Os embargos infringentes são recursos ao julgamento na última instância. Cabíveis por essa última instância, na verdade, ser a única. Houve polêmica, e ela existiu pelo fato de não haver jurisprudência. E não há jurisprudência porque o STF jamais condenou alguém com foro privilegiado.

Bom, isso foi o que eu entendi. Sou leigo, e esse texto é minha compreensão desse episódio. Ou de parte dele.

Porque o “Mensalão” tem muitos episódios, está longe de acabar e se arrasta pelo noticiário ad-eternum. Talvez mais do que os seus artífices esperavam. Depois de uma semana de desinformação, tendenciosidade, histeria e pressão por parte da Grande Mídia, sobrou pouco trigo desse joio.

Falando em impunidade, pizza, reabertura de julgamento, lentidão, etc, a Mídia “contribui” bem à sua maneira para o esclarecimento do caso. Foi assim desde o início, o que esperar do final ?  Mas há exceções.

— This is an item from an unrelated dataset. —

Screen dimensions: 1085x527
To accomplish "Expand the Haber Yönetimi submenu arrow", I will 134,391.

Marcelo Coelho, membro do conselho editorial da Folha (veja só), classificou como lição de direito a sessão de ontem no STF e de magistral o voto de Celso de Mello. Adjetivações à parte, destaca-se o entendimento do duplo grau de jurisdição. Ou popularmente conhecido como recurso. Alguém condenado no Supremo jamais poderia recorrer, ferindo assim o amplo direito à defesa.

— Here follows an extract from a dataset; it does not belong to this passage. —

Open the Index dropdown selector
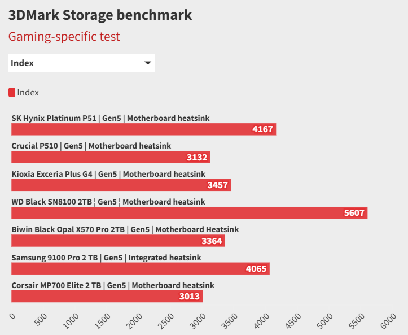 [x=81, y=63]
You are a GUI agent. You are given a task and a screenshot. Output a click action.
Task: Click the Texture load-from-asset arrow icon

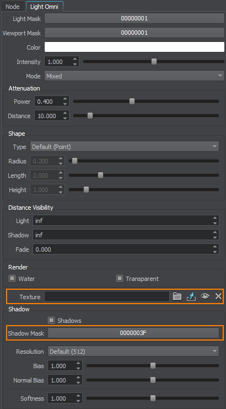tap(191, 296)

Cabe aí uma reflexão semântica sobre o termo “foro privilegiado”. Ora, se alguém é julgado diretamente no STF e não lhe é concedido o direito ao recurso, que privilégio seria esse ? Seria, isso sim, um tribunal de exceção. Mas e o adjetivo “privilegiado” desse foro, diz respeito ao quê ? Seria à possibilidade de encontrar privilégios, benesses naquele tribunal ? O entendimento poderia ser esse por parte do réu. Ou do legislador, na eventualidade de se transformar em réu . Mas do jurista ? Conceber um processo sem amplo direito de defesa ? Sem recursos ?

Isso também não incomodou a Grande Mídia. Nunca. Pelo menos que eu tenha lido. Bussunda, humorista e colunista esportivo, dizia que toda vez que assistia a um jogo do Rivaldo este jogava mal. Quando não assistia, ele arrebentava.

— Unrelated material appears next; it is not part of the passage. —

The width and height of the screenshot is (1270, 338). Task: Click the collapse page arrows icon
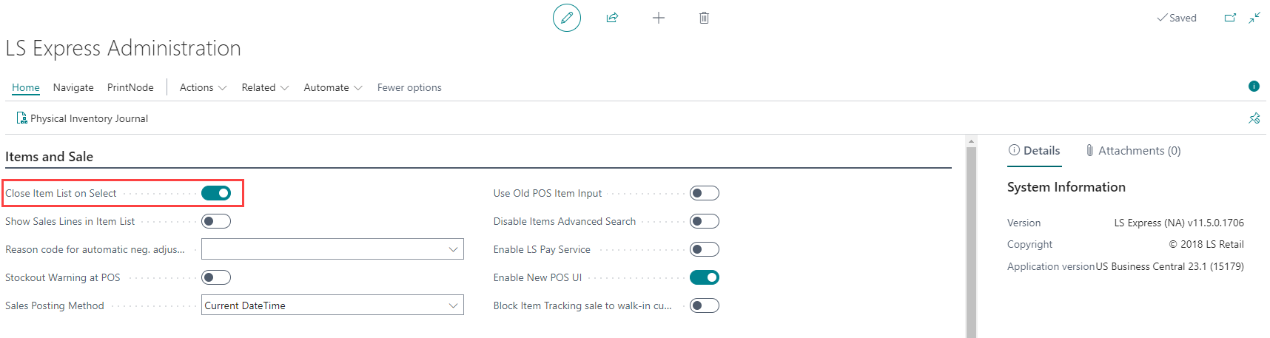coord(1254,18)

Talvez aconteça o mesmo comigo em relação à Mídia. Quando ela acerta, eu não estou olhando. Não é esse o caso, porém.

Os embargos infringentes, vistos como privilégio, incomodam a Mídia justamente no momento do “Julgamento para a História”, (O Globo). Ou o “Maior Julgamento da República” (Correio Braziliense). Uma seleção natural que envergonharia Darwin.

No site da Carta Capital, Pedro Estevam Serrano, advogado e professor da PUC-SP, lembra que o caso era de difícil resolução, chamado no meio jurídico de “hard case”, pois previa mais de uma solução possível para o caso, além de contraditórias entre si. E apontou que, por se possuírem ambos os argumentos sólidas justificativas, os magistrados deveriam se balizar pela Carta constitucional para valorar suas posições. Utilizar a Constituição, não os editoriais.

O que foi dito, por exemplo, pelo ministro Luís Roberto Barroso em seu voto semana passada. “Sou um juiz constitucional, voto com a minha consciência, não almejo manchete favorável.”

É uma pena, pois a Mídia contava com isso.